[Work item]
Decide whether each statement below agrees with the forum thread that follows. Answer yes or no for each, and quote the words from the thread that decide it.
(a) Jon compares the medical record to a car's log book or service history.
(b) Bros says he understands why the government wants the compulsory medical record.
(c) John2b advises everybody to opt out.

[Reading passage]
The case of the lady that was deaf and was admitted to hospital for a fall, assessed in 3 minutes by the local resident and diagnosed with Alzheimers, comes to mind. Despite being as sharp as a tack, she passed away 10 years later, sporting the diagnose of dementia in her death certificate. 
It is a lose lose situation.  
The minuscule proportion of the population that has some dangerous health problem that can take them to the emergency and need the doctors to know what they are dealing with whilst they are unconscious, do not warrant to build a database that contains 100% of the population for this. Encourage those 0.01% of people to hang a memory stick from their neck or write it on a wrist band.  
Those who land in the emergency with some socially unacceptable ailment will have diligently clean up their electronic health record and leave the doctors in the dark anyway. 
Unless of course there is an undisclosed parallel agenda that will benefit from such database.

----------


## Jon

But there is the opposite side of the coin Marc.
Those who are dealing with multiple or chronic issues and who need to recount their medical history to every new medical practitioner they encounter.
Look it like the log book or the service history of your car.

----------


## Bros

One thing that I can’t understand is governments do things with one eye on being re-elected but I can’t see the reason behind this compulsory medical record.

----------


## Marc

> But there is the opposite side of the coin Marc.
> Those who are dealing with multiple or chronic issues and who need to recount their medical history to every new medical practitioner they encounter.
> Look it like the log book or the service history of your car.

   Valid in theory, but too many drawbacks. Keep it between your doctor (singular) and you. When you need a referral to a specialist they will talk among them, and the same goes for the hospital.
 A GP takes an inordinate time on the phone to liaise with colleagues. An anonymous multi authored database exposed to hacking and editing is not the answer.

----------


## John2b

> It's a bad idea, opt out. 
> It was already rejected as a stupid idea by the AMA and the college of GP.
> It is probably as stupid as the chip in your bank card that can be hacked from a distance. If you are one in 100,000 that has such complex health record that needs the emergency doctor to have access to it straight away, carry a memory stick with all your information on it and hang it from your neck. For the rest, don't expose yourself to the whim of politicians, police, bureaucrats, health insurance companies, work cover, green slip insurance, law firms and a dozen more.

  Spot on Marc! As far as I can tell there is no way to make the health record data easily available to people who can make use of it without also making the records accessible (directly or indirectly) to others who can and will use it in ways not intended and possibly detrimental to the owner of the data. Everybody should look after their future health and happiness by opting out.

----------

[Given information]
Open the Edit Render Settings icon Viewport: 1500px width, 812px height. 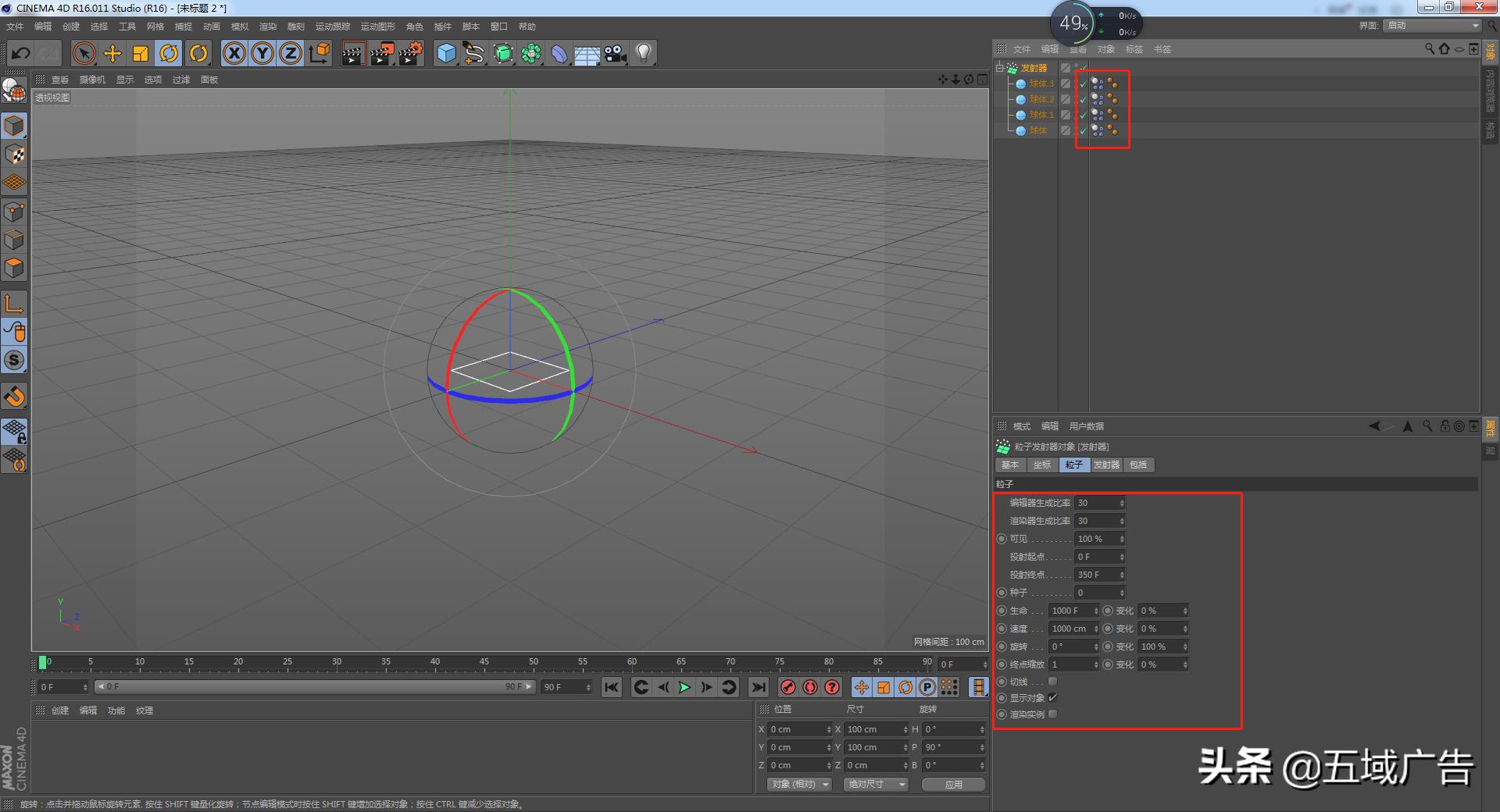click(410, 53)
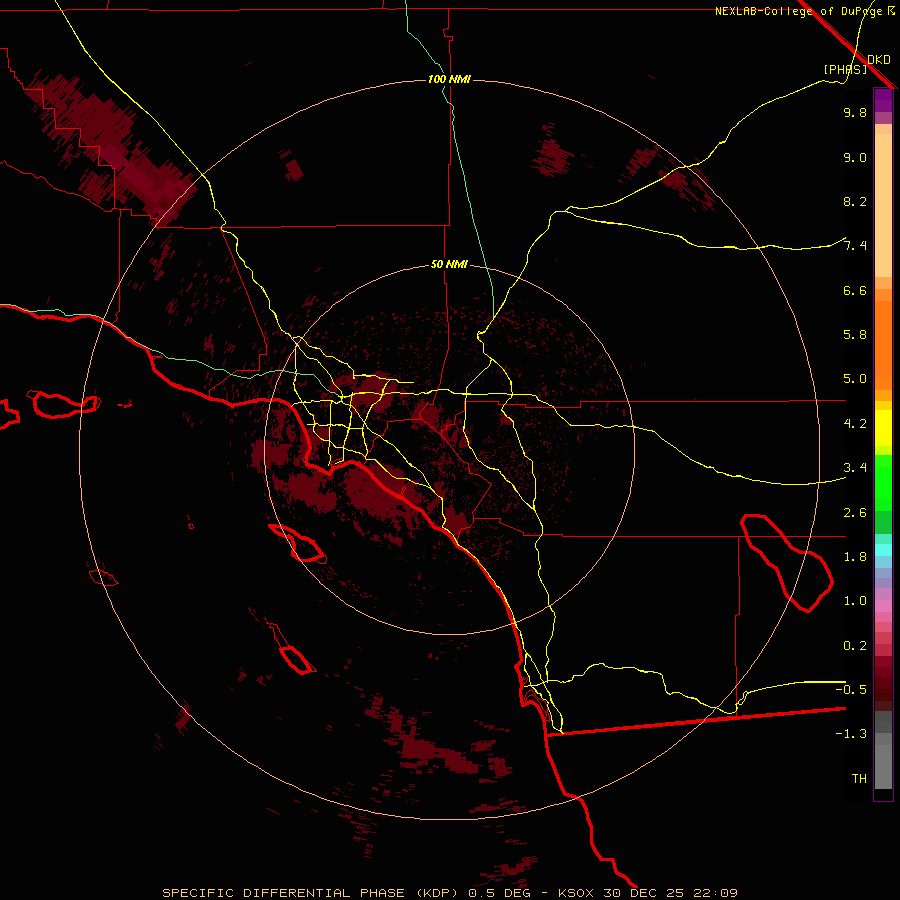Click the 9.8 value on the color scale

click(x=854, y=113)
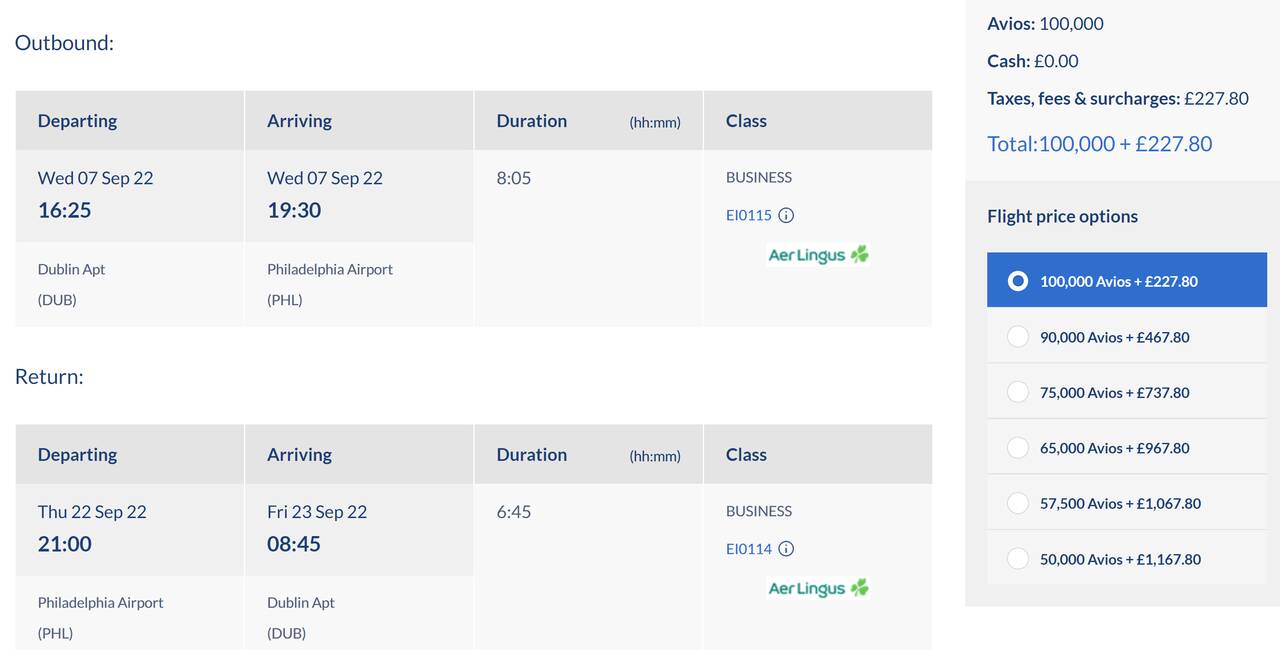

[Response to this task]
(a) Yes: "Look it like the log book or the service history of your car."
(b) No: "I can’t see the reason behind this compulsory medical record."
(c) Yes: "Everybody should look after their future health and happiness by opting out."